If the two Westinghouse AP1000 reactors under construction in Georgia come online in the next couple of years, they will be the first reactors licensed by NRC since its inception in 1975 to actually go into operation, 20 years after Westinghouse initiated licensing and 9 years after it began construction. Perhaps, the advanced reactor experience will prove different, and I hope the optimism expressed by various licensees and former commissioners on our panels proves correct. But I find this recent history with new reactor designs and what I have witnessed thus far relating to the early efforts to license advanced reactors over the last year difficult to square with the optimistic takes I heard from many earlier this week.
What does safe mean?
The second and related issue regards the question of safety. The Nuclear Regulatory Commission’s mandate, as several panelists emphasized, is safety above all else, including the economic viability of nuclear energy. This mandate differs from virtually all other environmental and public safety regulations, where incremental improvements to public health are balanced against the social and economic benefits that a technology or activity produces and the incremental cost of additional protections.
Functionally, the NRC’s interpretation of that mandate has been to attempt to get risk associated with the production of electricity with nuclear energy as close to zero as possible, cost be damned. And perhaps, back in 1975, that made some sense. The risks of exposure to low-level radiation were much more poorly understood. The potential for large radiation releases associated with nuclear accidents were believed to be much greater. The social and economic costs of conventional air pollutants had hardly been assessed or quantified. And the issue of climate change was almost entirely unknown.

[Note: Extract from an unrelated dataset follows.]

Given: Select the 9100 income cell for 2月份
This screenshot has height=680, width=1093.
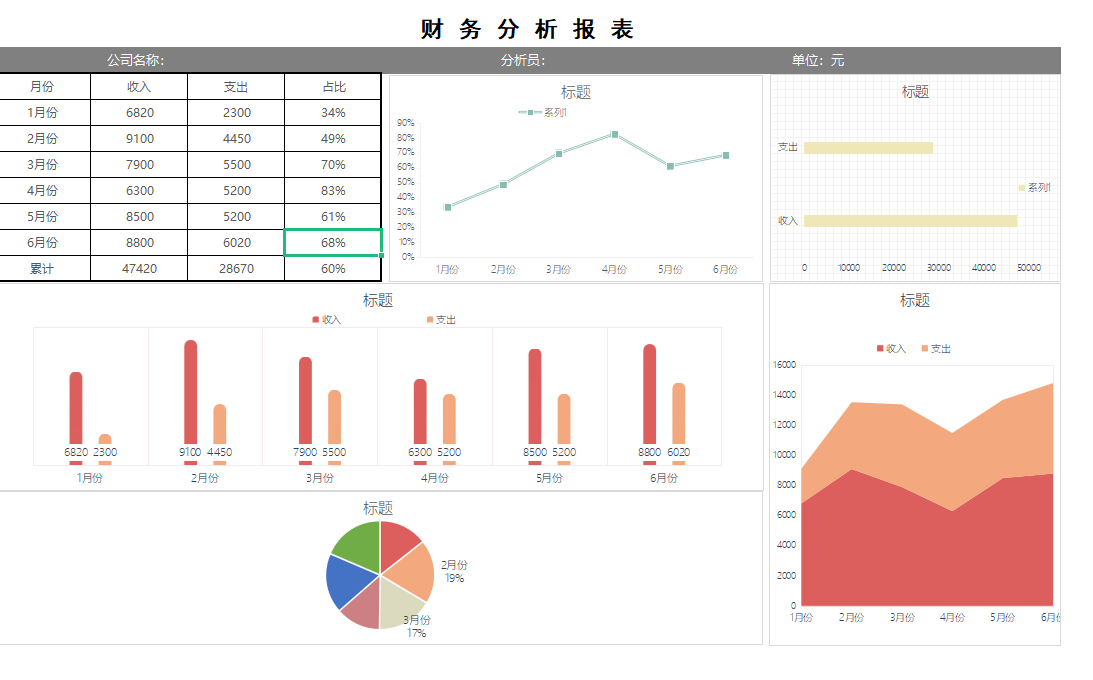Looking at the screenshot, I should (140, 138).
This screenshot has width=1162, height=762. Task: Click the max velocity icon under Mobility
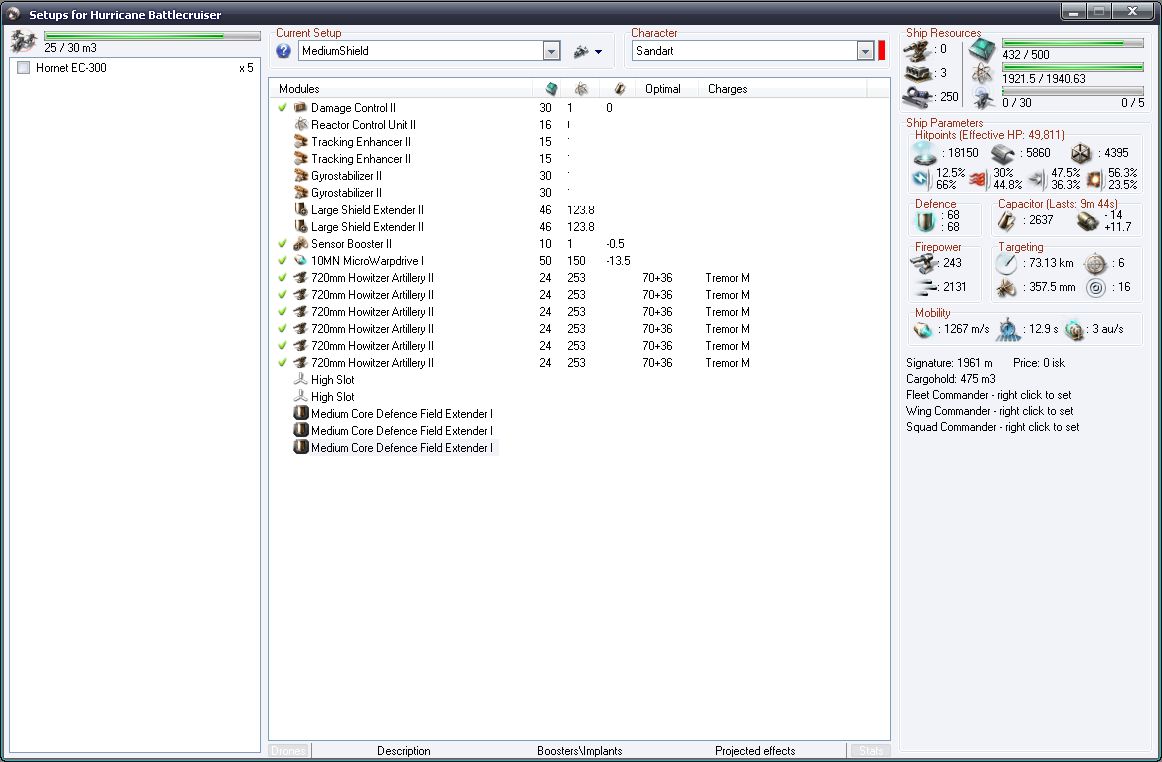(x=923, y=329)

But none of those understandings remain today. A large body of research suggests that risks associated with low-level radiation exposures are so low as to be unmeasurable epidemiologically compared with background mortality rates across large populations. Over sixty years of operating over five hundred large reactors, there has been one accident, Chernobyl, resulting in large-scale exposure to radioactive material and the public health consequences of that exposure have turned out to be far less significant than almost everyone at the time had feared. Meanwhile, we know that conventional air pollutants kill hundreds of thousands annually in the United States alone and that a range of consequences associated with continuing planetary warming threaten far worse public health impacts.

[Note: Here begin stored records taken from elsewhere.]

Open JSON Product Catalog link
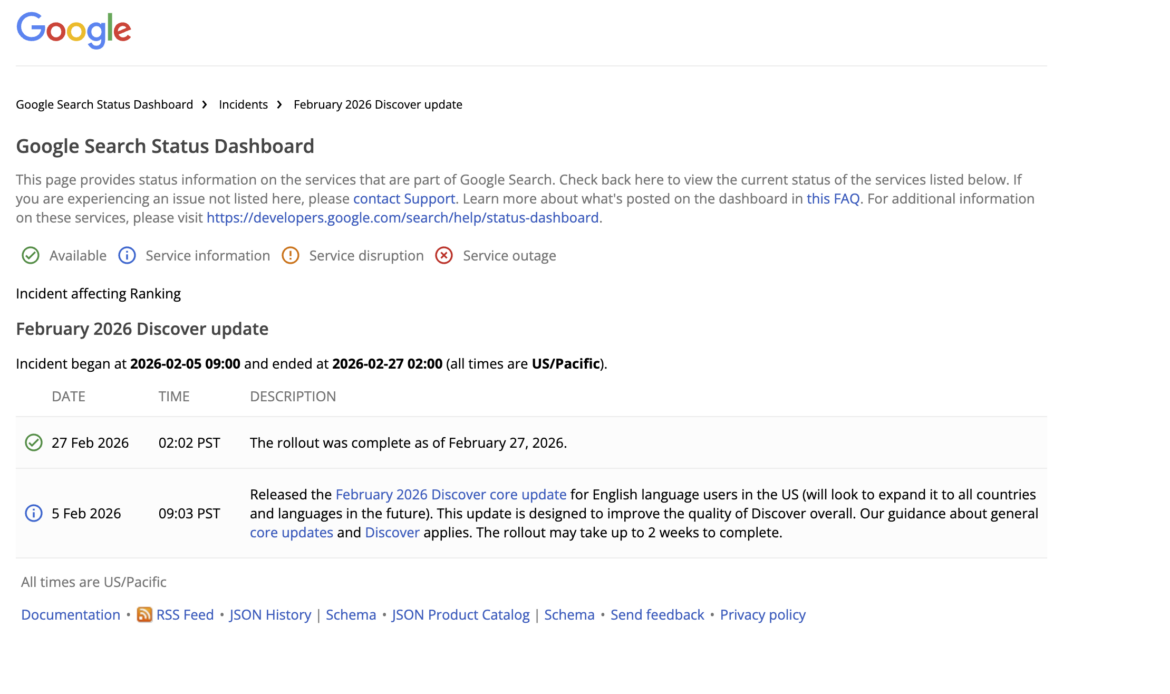This screenshot has width=1170, height=694. pos(460,615)
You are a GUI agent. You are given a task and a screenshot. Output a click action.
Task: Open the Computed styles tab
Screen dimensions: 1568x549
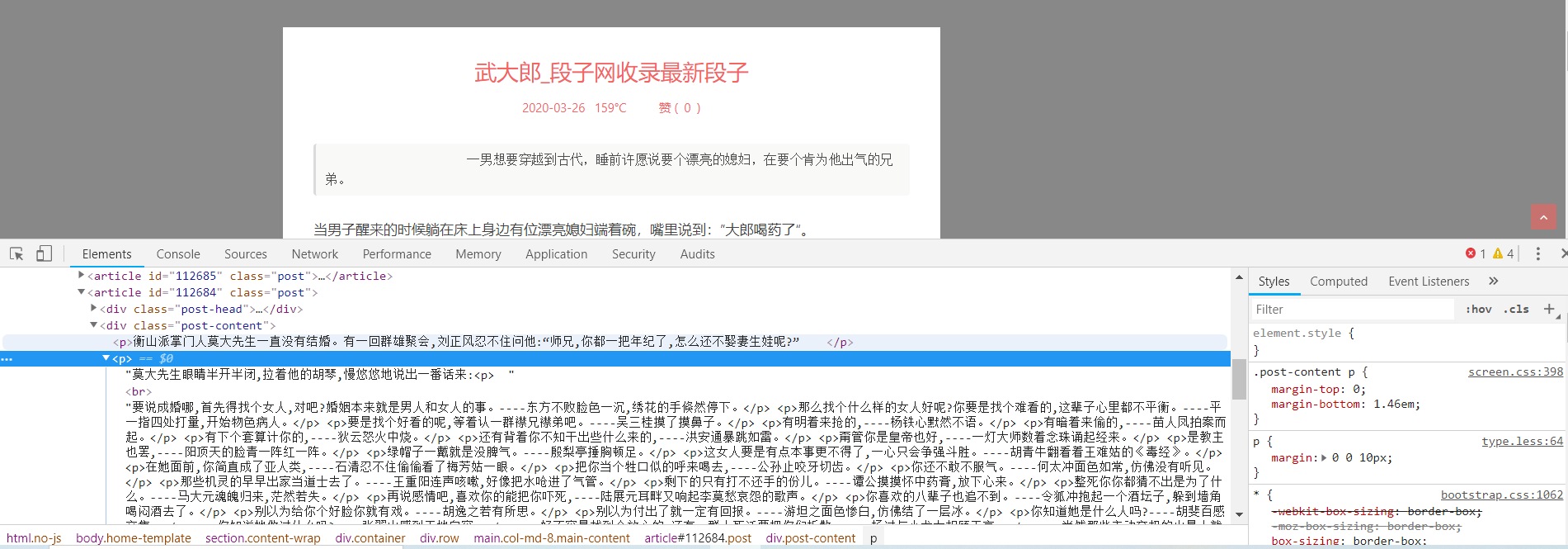(1338, 282)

So how, given these well-established public health realities, should the NRC interpret this mandate when the risks of not licensing and operating advanced nuclear reactors are far greater than the risks of building and operating those reactors? The imposition of significant economic costs to avoid minimal additional public health risk will be, on balance, risk augmenting, as doing so reduces the economic viability of reactors and assures continuing operation of fossil-based energy technologies that are responsible for not only far greater public health risk but far greater and well-documented public health consequences.
Several panelists suggested that it was long past time that the NRC internalized these public health externalities into its interpretation of its public safety mandate but clearly, those externalities have not been internalized yet. The commission and staff continue to prioritize an extremely narrow interpretation of the commission’s public health mandate, to the detriment not only of current license applicants but society as a whole.
What is clear with regard to both of these questions is that business as usual at the NRC will not serve nuclear innovation, public health, or the climate. What remains to be seen is whether the commission and staff are prepared to modernize nuclear licensing, as Congress has directed, in order to do so.